Les partenaires sociaux ont produit, en 2011, une analyse, dans laquelle nous nous retrouvons, sur la compétitivité et le coût du travail, qui conclut que la baisse de la compétitivité des entreprises, en France, tient pour beaucoup à des facteurs hors coût, et en particulier au manque d'investissement des entreprises. Ces travaux sont corroborés par ceux du Haut conseil de financement de la protection sociale (HCFi-PS), qui situent la France en position intermédiaire en matière de coût du travail, même si une différence demeure, d'ailleurs en voie de résorption, avec l'Allemagne.
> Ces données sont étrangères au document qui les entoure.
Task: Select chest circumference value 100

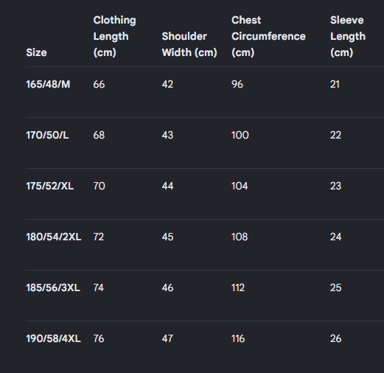Action: 240,135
Pour autant, nous ne faisons pas de cette question du coût du travail, qui se pose, de fait, dans certains secteurs d'activités, un sujet tabou.
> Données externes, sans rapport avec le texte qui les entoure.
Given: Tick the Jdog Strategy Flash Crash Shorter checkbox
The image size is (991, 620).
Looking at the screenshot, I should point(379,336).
S'engager dans une politique de relance par l'offre, pour rendre des marges de manoeuvre aux entreprises, suppose de mettre en place des outils, comme cela a été fait avec le Cice. C'est une démarche à laquelle nous adhérons, même si nous aurions préféré que le Haut conseil aille au terme de ses travaux pour réfléchir, ainsi que nous le proposons, à un transfert du financement de la protection sociale des cotisations vers d'autres outils fiscaux, plus universels, comme la CSG.
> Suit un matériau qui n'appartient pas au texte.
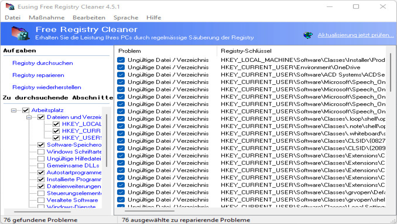Open the Maßnahme menu
397x224 pixels.
tap(46, 18)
Au-delà de la relance par l'offre, cependant, il faut mettre en oeuvre un changement de notre modèle productif, pour tirer l'économie vers le haut, favoriser la montée en gamme, la technologie, la transition énergétique... Oui, il faut rendre des marges de manoeuvre aux entreprises, mais en vérifiant ce qu'elles en font. Ce qui pose la question des contreparties. La politique de baisse des charges sur les bas salaires n'est pas nouvelle, elle existe depuis vingt ans, mais ce qui est inédit, avec le pacte de responsabilité, c'est que les allègements sont encadrés et même conditionnés par le dialogue social, au travers du relevé de conclusions signé par les partenaires sociaux, les contreparties attendues de l'entreprise visant à s'assurer que notre modèle productif est tiré vers le haut par l'investissement productif ou social.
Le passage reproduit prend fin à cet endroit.